Data |
--------------------

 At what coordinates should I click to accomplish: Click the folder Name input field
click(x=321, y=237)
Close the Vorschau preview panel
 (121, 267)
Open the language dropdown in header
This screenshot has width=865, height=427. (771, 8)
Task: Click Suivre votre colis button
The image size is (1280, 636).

--------------------

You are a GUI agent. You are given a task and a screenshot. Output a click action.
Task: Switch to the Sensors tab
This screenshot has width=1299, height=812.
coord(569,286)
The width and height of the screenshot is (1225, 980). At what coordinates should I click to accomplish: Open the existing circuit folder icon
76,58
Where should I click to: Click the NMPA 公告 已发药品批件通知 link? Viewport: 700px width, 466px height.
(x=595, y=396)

--------------------

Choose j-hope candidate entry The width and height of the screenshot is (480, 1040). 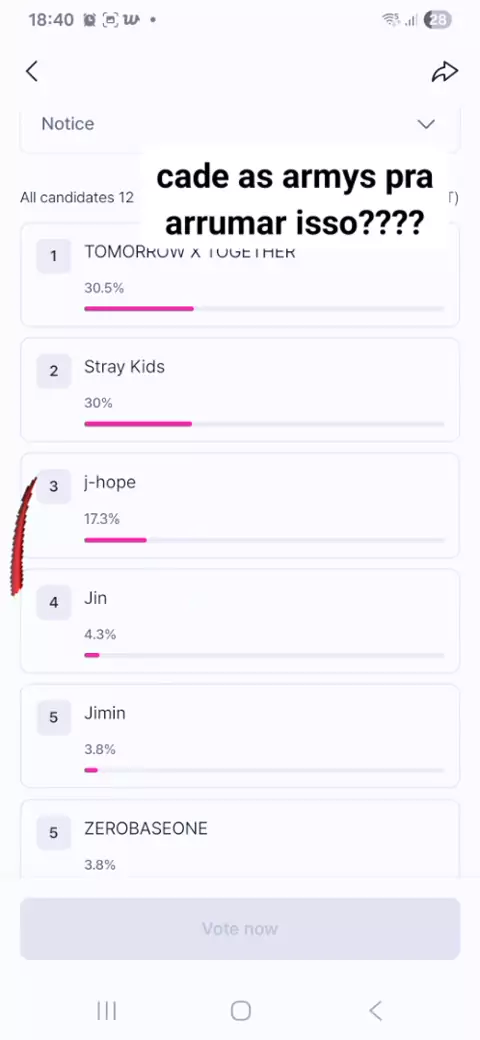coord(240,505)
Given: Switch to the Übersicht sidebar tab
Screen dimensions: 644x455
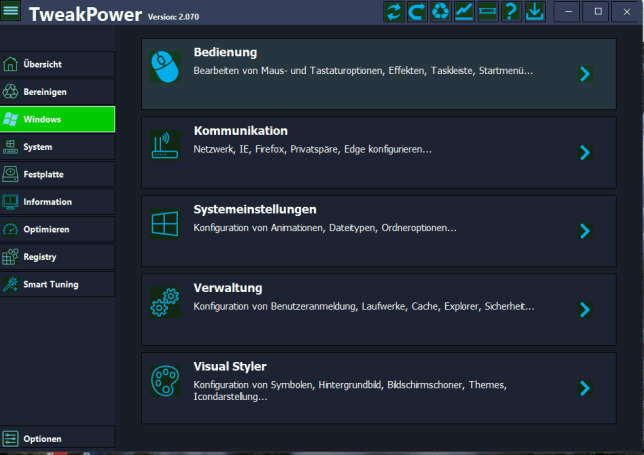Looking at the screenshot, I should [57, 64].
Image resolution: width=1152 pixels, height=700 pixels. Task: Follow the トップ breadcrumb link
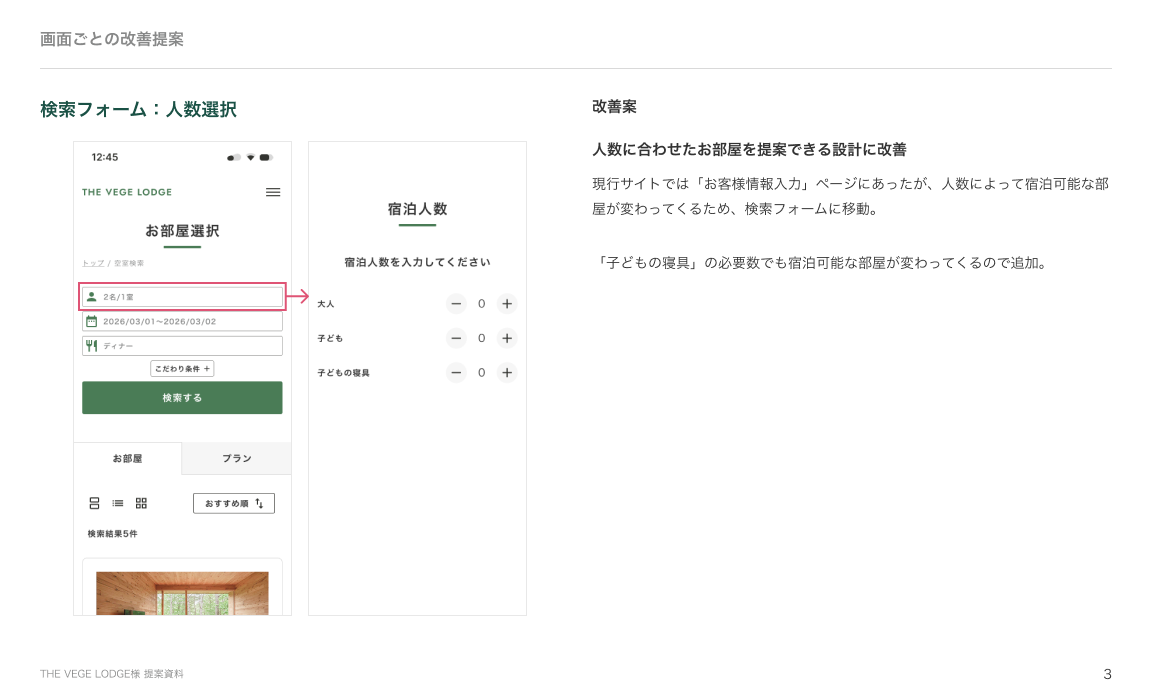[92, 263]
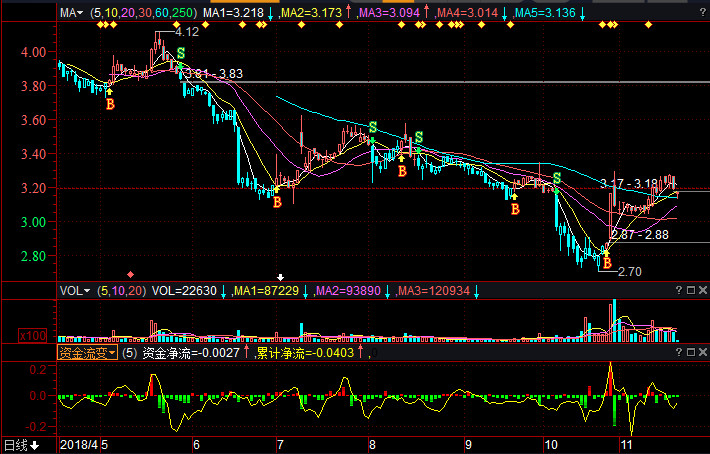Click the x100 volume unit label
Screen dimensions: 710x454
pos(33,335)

--------------------

Task requirements |
Starting at the line above that holds "At what coordinates should I click to accomplish: Click" and ending at the line that holds "The image size is (1280, 636).", transcribe each line exactly and include no other lines.

Exercise solution |
 At what coordinates should I click to accomplish: Click the folder Name input field
click(x=321, y=237)
Close the Vorschau preview panel
 (121, 267)
Open the language dropdown in header
This screenshot has width=865, height=427. (771, 8)
Task: Click Suivre votre colis button
The image size is (1280, 636).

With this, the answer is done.